Why can I expose private members when I return a reference from a public member function?

Question

In the code snippet, I am able to access the private member variable outside the class scope. Though this should never be done, why is it allowed in this case? Is it a bad practice to receive a returned private variable by reference ?

#include <iostream>
#include <cstdlib>

class foo
{
    int x;
    public:
        foo(int a):x(a){}
        int methodOne() { return x; }
        int& methodTwo() { return x; }
};

int main()
{
    foo obj(10);
    int& x = obj.methodTwo();
    x = 20;              // With this statement, modifying the state of obj::x

    std::cout << obj.methodOne();
    getchar();
    return 0;
}

And regarding this method, what does the return type convey ? And also when should I have return type of this kind ?
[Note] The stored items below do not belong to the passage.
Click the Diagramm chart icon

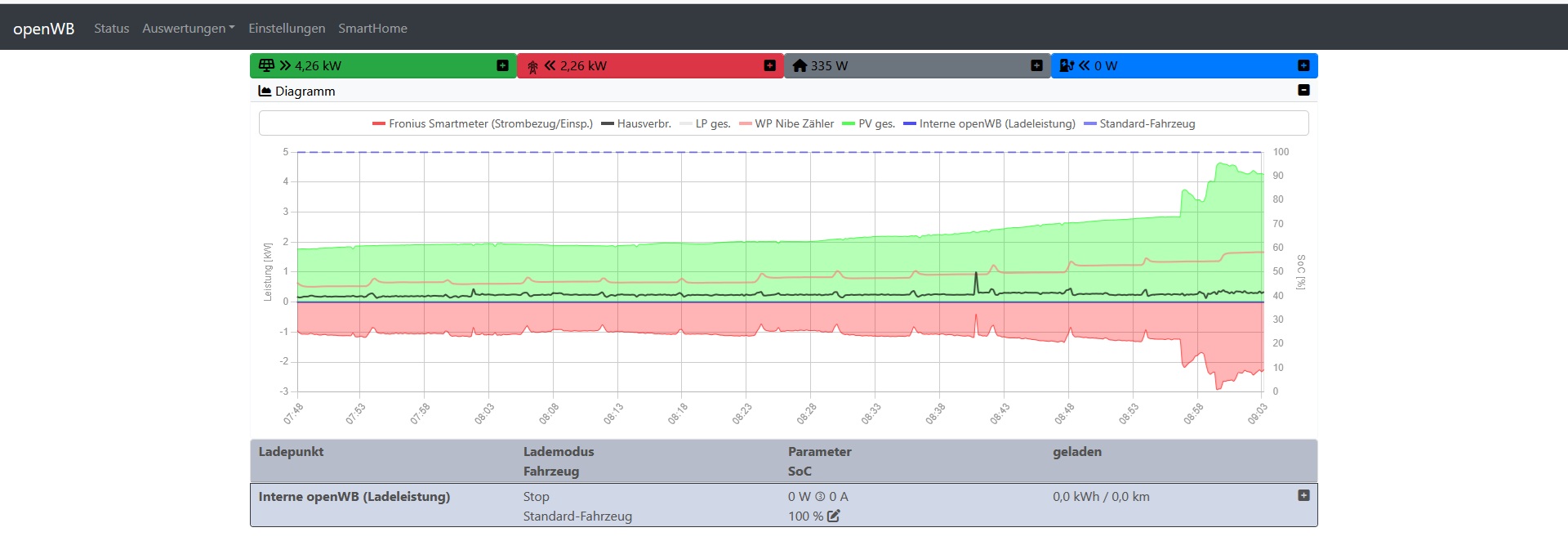tap(265, 92)
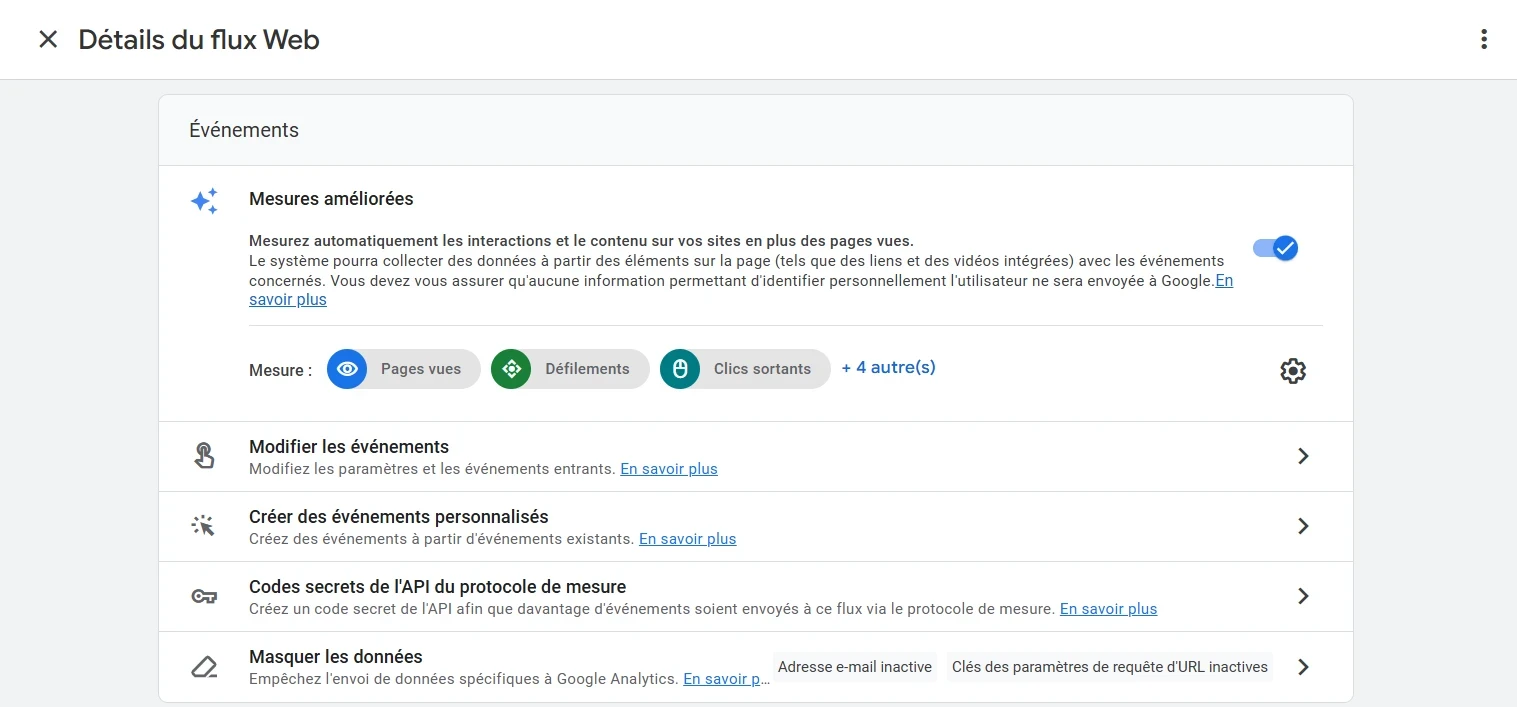1517x707 pixels.
Task: Click the exit icon on the Clics sortants chip
Action: click(680, 368)
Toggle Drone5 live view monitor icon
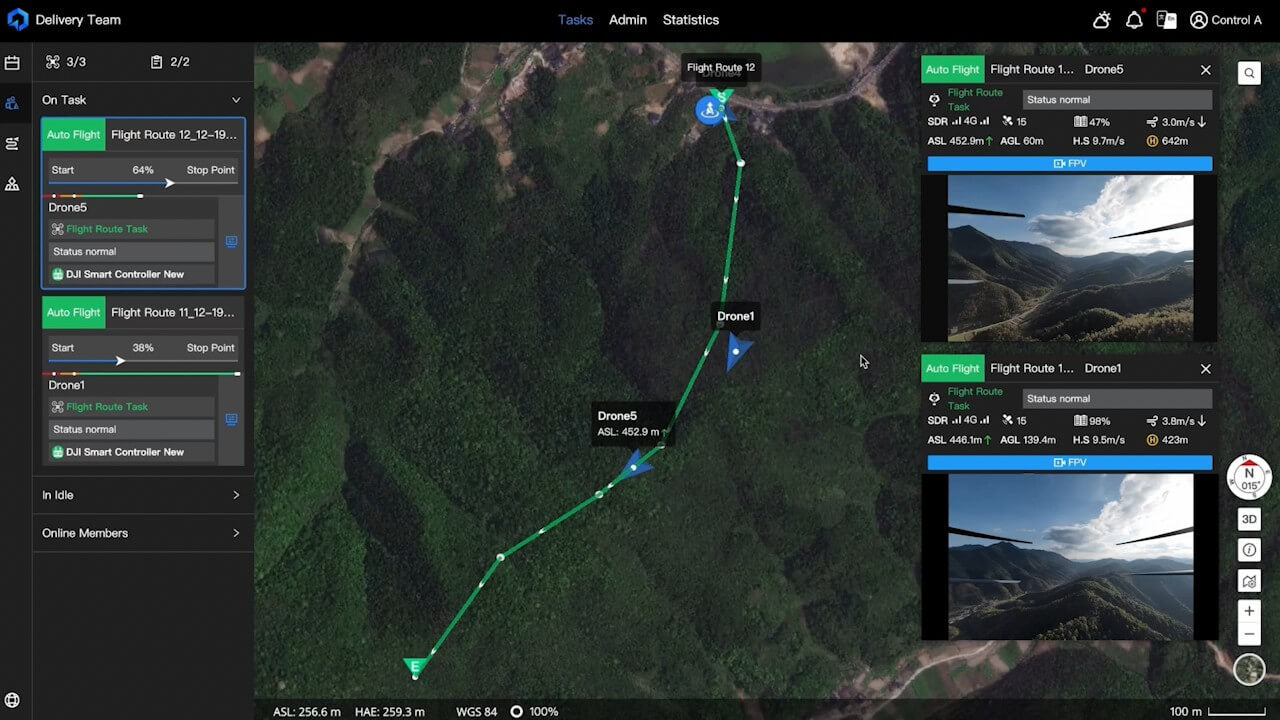Viewport: 1280px width, 720px height. [231, 242]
int& methodTwo() { return x; }

PS: I am sorry if the subject line is vague. Can someone change it to the content relevant here. Thanks.

Answer 1

private does not mean "this memory may only be modified by member functions" -- it means "direct attempts to access this variable will result in a compile error". When you expose a reference to the object, you have effectively exposed the object.

Is it a bad practice to receive a returned private variable by reference ?

No, it depends on what you want. Things like std::vector<t>::operator[] would be quite difficult to implement if they couldn't return a non-const reference :) If you want to return a reference and don't want clients to be able to modify it, simply make it a const reference.

Answer 2

Returning private members as reference is perfectly valid and the programmer who writes a class is responsible to carefully choose if this should be allowed. This link gives an example when this can be done.

Answer 3

This code:

 int& methodTwo() { return x; }

Means that the function returns a reference to an integer. Just like when passing a value by reference to a function, if the return value of methodTwo gets changed, so does the value that methodTwo returned. In this case, class field x.

In the code you have written, this means that you are letting the private variable x escape its scope (a class field) and be passed around in the outside world. This certainly is a bad practice (because x can be changed in ways that may break class foo, but it is certainly allowable.

Remember public/private/protected are compile-time only. Once your application gets compiled, private fields sit next to public fields and there is no protection against modification. The same is true for managed languages like C# and Java.

You should generally avoid returning references because it makes it crazy-hard to understand when constructors/destructors get called. However, returning a reference can be faster. If your method returned a struct type that was HUGE, returning a const reference to that same struct type should only take four-to-eight-bytes (a pointer to that object). However, there are better ways to optimize for this sort of thing.